Observability stack (OTel Collector + VictoriaMetrics + Grafana)¶
For production-grade observability, a pre-configured Docker Compose stack is provided. It replaces the Jaeger quick-test setup with a persistent metrics pipeline and Grafana dashboards.
Architecture¶
KMS ──OTLP gRPC──► OTel Collector ──remote_write──► VictoriaMetrics ◄── Grafana
│
└──prometheus scrape :8888──► VictoriaMetrics
| Component | Role |
|---|---|
| OTel Collector | Receives OTLP, enriches with metadata, generates RED metrics from traces, exports to VictoriaMetrics |
| VictoriaMetrics | Long-term metrics storage (configurable retention) |
| Grafana | Dashboard UI — queries VictoriaMetrics via PromQL |
Quick start¶
The stack is configured via a single .env file. Two deployment modes are available:
Mode kms-local — KMS container included in the stack:
# .env
COMPOSE_PROFILES=kms-local
KMS_MODE=local
# Generate a demo TLS certificate (RSA 4096, self-signed, 10 years)

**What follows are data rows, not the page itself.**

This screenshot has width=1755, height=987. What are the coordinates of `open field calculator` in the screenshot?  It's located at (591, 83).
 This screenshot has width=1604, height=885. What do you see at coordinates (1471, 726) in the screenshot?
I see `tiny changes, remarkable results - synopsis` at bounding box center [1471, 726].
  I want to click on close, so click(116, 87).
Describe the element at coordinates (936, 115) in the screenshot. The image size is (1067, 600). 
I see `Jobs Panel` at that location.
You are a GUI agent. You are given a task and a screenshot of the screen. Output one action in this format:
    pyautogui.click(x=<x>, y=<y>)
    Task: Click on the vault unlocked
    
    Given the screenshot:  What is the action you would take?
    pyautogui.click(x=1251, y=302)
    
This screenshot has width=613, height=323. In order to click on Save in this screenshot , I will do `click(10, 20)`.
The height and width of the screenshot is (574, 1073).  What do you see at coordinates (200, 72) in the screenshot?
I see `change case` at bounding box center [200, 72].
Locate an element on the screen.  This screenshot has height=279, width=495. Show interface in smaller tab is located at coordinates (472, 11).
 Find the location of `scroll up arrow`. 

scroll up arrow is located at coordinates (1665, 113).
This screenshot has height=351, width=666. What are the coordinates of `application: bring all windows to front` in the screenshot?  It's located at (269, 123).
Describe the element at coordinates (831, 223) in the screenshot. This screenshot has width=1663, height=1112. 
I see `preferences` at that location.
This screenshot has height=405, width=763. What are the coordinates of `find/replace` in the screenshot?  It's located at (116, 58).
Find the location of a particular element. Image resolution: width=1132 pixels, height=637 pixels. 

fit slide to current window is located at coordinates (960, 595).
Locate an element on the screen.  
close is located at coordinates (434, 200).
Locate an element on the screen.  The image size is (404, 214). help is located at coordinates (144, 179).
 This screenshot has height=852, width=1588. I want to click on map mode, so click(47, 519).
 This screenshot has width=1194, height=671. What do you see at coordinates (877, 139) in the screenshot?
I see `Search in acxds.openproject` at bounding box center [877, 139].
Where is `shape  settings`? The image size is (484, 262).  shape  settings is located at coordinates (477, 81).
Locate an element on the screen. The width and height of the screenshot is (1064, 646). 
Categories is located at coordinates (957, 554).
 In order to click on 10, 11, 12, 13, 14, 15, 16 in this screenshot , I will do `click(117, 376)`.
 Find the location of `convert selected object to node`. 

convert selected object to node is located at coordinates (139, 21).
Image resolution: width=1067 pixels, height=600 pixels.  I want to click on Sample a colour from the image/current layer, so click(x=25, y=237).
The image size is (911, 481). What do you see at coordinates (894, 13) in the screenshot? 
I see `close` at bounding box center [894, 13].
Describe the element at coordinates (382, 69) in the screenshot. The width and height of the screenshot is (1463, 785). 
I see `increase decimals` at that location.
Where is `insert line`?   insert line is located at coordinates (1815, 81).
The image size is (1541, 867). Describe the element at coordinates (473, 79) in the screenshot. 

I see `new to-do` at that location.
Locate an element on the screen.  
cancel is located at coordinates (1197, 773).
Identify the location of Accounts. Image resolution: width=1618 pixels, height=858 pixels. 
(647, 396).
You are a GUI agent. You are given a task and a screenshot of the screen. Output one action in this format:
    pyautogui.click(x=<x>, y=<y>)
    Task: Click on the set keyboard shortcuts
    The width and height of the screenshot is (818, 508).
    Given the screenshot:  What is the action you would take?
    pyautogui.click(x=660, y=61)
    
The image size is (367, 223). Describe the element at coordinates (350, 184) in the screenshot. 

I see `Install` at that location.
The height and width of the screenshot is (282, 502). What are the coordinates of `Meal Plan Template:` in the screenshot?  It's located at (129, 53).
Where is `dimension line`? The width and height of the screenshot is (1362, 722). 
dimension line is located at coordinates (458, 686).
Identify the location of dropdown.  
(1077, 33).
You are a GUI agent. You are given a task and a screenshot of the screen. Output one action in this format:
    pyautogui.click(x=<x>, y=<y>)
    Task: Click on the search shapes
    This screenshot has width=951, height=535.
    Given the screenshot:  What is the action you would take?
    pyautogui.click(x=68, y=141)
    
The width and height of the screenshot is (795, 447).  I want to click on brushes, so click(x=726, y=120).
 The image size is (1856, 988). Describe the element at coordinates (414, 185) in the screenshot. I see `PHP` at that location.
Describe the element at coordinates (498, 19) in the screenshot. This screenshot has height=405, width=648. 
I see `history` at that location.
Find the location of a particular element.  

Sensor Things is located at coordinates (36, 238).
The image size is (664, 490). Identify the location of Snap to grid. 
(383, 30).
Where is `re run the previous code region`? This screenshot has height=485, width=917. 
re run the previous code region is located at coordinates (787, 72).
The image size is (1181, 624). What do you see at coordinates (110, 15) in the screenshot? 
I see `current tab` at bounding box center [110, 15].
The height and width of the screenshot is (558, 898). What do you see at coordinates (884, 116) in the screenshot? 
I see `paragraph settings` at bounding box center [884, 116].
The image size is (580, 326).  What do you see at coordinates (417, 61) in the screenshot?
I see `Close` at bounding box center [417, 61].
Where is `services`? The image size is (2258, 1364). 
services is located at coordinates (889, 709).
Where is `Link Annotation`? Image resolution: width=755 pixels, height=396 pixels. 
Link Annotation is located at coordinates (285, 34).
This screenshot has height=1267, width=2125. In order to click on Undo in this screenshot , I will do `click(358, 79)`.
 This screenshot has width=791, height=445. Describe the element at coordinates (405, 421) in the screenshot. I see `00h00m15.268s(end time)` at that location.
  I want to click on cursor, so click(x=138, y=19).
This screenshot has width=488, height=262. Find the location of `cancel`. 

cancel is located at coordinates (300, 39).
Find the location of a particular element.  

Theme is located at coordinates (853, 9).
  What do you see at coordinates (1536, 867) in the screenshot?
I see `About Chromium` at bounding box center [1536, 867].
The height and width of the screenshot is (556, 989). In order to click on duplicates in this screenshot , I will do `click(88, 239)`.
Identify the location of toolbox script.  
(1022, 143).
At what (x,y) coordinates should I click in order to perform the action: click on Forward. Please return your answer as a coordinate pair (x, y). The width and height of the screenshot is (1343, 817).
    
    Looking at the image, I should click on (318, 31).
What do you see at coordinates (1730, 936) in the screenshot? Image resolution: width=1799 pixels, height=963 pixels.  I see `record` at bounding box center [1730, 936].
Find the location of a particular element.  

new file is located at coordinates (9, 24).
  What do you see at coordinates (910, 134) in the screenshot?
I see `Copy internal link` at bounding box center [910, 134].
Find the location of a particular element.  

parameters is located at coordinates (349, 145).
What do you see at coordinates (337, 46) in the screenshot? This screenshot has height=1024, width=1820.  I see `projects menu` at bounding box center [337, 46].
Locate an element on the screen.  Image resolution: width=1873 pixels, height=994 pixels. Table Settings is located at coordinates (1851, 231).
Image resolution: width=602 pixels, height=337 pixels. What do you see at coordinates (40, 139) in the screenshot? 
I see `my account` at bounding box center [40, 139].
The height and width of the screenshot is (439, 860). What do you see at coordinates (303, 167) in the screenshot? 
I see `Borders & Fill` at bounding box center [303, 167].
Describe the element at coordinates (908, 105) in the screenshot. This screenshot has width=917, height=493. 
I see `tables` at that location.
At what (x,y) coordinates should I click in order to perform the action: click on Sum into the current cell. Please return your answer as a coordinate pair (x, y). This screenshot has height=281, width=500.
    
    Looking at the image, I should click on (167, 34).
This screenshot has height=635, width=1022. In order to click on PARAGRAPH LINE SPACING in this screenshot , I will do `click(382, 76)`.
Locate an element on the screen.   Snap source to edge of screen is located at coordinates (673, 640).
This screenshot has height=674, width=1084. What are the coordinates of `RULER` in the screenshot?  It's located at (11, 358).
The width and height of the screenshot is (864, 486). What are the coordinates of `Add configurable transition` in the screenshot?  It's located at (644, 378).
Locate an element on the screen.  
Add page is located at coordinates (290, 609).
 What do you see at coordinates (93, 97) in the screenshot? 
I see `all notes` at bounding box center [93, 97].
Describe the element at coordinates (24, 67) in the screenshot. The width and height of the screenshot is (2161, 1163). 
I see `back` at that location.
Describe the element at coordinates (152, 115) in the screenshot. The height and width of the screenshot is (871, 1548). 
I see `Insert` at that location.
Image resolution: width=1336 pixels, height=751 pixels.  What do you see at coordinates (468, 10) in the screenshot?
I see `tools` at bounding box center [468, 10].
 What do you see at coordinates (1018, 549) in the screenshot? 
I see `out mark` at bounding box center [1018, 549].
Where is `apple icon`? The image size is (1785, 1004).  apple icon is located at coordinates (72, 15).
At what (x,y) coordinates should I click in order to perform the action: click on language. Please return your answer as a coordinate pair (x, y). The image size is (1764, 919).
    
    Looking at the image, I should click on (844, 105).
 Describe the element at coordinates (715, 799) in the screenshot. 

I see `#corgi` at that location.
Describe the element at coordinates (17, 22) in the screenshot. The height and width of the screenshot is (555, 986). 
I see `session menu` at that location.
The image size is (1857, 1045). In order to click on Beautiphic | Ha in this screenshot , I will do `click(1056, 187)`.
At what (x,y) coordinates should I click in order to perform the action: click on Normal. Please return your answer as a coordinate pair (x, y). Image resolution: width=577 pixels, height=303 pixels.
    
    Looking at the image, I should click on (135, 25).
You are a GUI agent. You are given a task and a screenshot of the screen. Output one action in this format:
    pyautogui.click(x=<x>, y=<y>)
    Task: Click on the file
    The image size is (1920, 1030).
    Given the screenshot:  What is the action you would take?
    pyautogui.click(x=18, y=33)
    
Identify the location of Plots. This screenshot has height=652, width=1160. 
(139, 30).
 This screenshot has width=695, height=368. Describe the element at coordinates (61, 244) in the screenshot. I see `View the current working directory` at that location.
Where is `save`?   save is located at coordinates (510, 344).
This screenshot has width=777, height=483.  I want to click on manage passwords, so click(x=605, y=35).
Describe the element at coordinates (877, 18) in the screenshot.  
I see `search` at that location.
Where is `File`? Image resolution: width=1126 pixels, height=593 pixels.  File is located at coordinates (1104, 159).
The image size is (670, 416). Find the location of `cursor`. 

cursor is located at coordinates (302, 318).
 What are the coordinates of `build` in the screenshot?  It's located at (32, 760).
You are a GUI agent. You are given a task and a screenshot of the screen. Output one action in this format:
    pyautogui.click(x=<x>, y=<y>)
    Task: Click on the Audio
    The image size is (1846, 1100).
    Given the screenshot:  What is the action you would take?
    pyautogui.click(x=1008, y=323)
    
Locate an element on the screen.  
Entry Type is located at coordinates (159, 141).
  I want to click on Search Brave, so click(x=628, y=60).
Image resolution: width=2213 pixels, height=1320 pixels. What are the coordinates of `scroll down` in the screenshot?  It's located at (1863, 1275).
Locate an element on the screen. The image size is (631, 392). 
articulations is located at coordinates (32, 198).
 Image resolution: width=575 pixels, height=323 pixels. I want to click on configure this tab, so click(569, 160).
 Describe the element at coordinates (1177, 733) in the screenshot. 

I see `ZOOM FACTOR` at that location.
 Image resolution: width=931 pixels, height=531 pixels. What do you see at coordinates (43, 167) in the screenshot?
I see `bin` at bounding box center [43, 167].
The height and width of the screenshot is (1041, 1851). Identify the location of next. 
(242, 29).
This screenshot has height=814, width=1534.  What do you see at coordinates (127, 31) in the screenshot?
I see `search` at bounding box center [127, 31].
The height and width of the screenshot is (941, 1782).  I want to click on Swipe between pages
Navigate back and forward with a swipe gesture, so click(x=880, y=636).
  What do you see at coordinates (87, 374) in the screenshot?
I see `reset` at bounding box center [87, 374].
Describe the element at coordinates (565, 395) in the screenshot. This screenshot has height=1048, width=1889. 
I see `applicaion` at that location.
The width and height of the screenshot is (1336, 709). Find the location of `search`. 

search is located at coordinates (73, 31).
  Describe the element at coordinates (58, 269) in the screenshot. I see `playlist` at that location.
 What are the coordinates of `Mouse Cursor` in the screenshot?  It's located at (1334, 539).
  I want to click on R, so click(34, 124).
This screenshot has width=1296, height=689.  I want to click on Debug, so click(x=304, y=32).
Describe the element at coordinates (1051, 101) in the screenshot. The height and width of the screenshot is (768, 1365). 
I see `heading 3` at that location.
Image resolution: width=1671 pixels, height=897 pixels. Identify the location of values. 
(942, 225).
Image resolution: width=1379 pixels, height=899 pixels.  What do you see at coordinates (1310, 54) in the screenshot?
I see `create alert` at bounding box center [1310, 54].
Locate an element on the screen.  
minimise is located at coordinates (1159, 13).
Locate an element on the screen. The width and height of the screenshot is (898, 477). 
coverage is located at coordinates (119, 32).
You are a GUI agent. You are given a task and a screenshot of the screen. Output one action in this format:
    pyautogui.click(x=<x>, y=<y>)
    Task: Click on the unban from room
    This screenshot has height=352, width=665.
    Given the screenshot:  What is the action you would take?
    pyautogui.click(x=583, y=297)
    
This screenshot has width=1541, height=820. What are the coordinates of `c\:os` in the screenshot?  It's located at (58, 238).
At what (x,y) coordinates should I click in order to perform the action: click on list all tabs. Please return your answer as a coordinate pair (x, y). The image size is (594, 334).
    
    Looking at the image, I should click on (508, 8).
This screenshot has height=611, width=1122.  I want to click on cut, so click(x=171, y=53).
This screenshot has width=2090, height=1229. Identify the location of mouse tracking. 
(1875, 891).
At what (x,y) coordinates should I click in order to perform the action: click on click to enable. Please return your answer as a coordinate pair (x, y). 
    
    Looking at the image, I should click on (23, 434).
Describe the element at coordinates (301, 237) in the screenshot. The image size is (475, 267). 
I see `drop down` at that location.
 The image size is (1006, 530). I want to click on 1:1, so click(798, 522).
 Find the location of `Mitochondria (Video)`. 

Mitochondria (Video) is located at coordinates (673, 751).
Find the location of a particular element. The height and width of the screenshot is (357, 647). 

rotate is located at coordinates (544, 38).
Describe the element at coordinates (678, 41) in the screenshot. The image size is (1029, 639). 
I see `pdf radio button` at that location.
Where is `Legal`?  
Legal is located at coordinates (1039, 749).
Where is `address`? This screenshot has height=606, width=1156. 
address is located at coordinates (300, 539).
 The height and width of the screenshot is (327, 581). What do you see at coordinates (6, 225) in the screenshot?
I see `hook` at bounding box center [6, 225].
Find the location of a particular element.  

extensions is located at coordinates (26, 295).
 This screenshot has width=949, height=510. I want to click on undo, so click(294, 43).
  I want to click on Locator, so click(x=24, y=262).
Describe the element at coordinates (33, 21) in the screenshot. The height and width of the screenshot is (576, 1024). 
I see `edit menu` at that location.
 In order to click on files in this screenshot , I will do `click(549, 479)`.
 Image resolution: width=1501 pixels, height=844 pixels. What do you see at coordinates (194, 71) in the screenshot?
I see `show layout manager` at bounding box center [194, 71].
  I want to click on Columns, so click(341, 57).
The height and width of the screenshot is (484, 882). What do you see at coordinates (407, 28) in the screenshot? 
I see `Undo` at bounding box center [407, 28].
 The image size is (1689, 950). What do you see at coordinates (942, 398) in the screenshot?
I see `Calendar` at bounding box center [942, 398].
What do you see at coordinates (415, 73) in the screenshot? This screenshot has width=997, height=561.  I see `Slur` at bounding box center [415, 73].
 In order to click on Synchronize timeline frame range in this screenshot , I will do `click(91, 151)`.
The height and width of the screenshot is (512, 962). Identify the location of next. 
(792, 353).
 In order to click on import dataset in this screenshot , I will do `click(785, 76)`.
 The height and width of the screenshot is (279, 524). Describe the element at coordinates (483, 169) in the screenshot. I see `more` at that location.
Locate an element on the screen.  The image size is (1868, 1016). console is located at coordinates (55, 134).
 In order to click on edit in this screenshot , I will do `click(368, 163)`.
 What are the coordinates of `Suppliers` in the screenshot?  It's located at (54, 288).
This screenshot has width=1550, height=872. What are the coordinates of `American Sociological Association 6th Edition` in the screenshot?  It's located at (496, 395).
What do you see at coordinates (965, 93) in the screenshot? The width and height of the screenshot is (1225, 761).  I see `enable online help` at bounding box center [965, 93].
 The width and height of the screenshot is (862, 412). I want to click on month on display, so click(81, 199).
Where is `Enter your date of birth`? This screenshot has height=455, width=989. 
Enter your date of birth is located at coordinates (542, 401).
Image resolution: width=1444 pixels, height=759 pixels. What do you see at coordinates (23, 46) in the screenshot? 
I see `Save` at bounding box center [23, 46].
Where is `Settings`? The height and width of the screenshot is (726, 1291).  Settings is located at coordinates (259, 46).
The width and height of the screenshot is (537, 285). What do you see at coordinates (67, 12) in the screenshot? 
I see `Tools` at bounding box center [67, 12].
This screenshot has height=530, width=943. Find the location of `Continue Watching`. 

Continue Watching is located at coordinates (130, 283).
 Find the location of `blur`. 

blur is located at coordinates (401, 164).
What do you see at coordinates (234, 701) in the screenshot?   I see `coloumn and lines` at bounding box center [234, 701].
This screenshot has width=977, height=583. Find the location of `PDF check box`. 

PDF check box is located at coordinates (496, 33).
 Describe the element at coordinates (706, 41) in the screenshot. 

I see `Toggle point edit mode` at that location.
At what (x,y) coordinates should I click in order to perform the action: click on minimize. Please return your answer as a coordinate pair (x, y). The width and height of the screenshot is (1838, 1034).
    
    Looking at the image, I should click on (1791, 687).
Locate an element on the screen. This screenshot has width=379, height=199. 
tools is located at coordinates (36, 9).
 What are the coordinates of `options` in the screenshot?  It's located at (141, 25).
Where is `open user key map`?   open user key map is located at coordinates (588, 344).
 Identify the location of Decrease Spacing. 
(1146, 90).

bash generate-demo-cert.sh
# Start everything
docker compose up -d
Mode external — existing KMS, stack only:
In external mode, configure your KMS to send OTLP data to the collector:
# gRPC (recommended)
KMS_OTLP_URL=http://<collector-host>:4317
# or HTTP
KMS_OTLP_URL=http://<collector-host>:4318
.env reference¶
| Variable | Default | Description |
|---|---|---|
COMPOSE_PROFILES |
kms-local |
kms-local to include the KMS container, empty for external mode |
KMS_MODE |
local |
local or external — propagated as label in all metrics/traces |
KMS_CLUSTER |
cosmian-kms-local |
Logical cluster name — kms.cluster label in dashboards |
KMS_VERSION |
latest |
Docker image tag for the KMS |
ENVIRONMENT |
production |
Deployment environment (production, staging, …) |
GRAFANA_ADMIN_PASSWORD |
password |
Grafana admin user password |
METRICS_RETENTION_MONTHS |
12 |
VictoriaMetrics retention period (months) |
OTel Collector pipeline¶
The collector enriches every span and metric with the following resource attributes:
| Attribute | Source |
|---|---|
deployment.environment |
ENVIRONMENT from .env |
service.name |
hardcoded cosmian-kms |
service.version |
KMS_VERSION from .env |
kms.mode |
KMS_MODE from .env |
kms.cluster |
KMS_CLUSTER from .env |
kms.node |
host.name of the KMS container |
RED metrics from traces are automatically generated by the spanmetrics connector with the
following latency buckets: 10ms, 50ms, 100ms, 250ms, 500ms, 1s, 2s, 5s, 10s, 30s.
Exposed ports¶
| Service | Port | Protocol | Usage |
|---|---|---|---|
| KMS | 9998 |
HTTPS | KMS API (local mode only) |
| OTel Collector | 4317 |
gRPC | OTLP traces & metrics ingestion |
| OTel Collector | 4318 |
HTTP | OTLP traces & metrics ingestion |
| OTel Collector | 8888 |
HTTP | Collector self-metrics (Prometheus) |
| OTel Collector | 13133 |
HTTP | Health check |
| VictoriaMetrics | 8428 |
HTTP | PromQL API + remote_write endpoint |
| Grafana | 3000 |
HTTP | Dashboard UI |
Access Grafana at http://localhost:3000 with user admin.
Quick test with Jaeger¶
To quickly validate that OTLP export works without the full stack:
docker run -p 16686:16686 -p 4317:4317 \
-e COLLECTOR_OTLP_ENABLED=true \
jaegertracing/all-in-one:latest
Then start the KMS locally:
Open http://localhost:16686 to browse traces in the Jaeger UI.
For production use, replace Jaeger with the full OTel Collector + VictoriaMetrics + Grafana stack described above.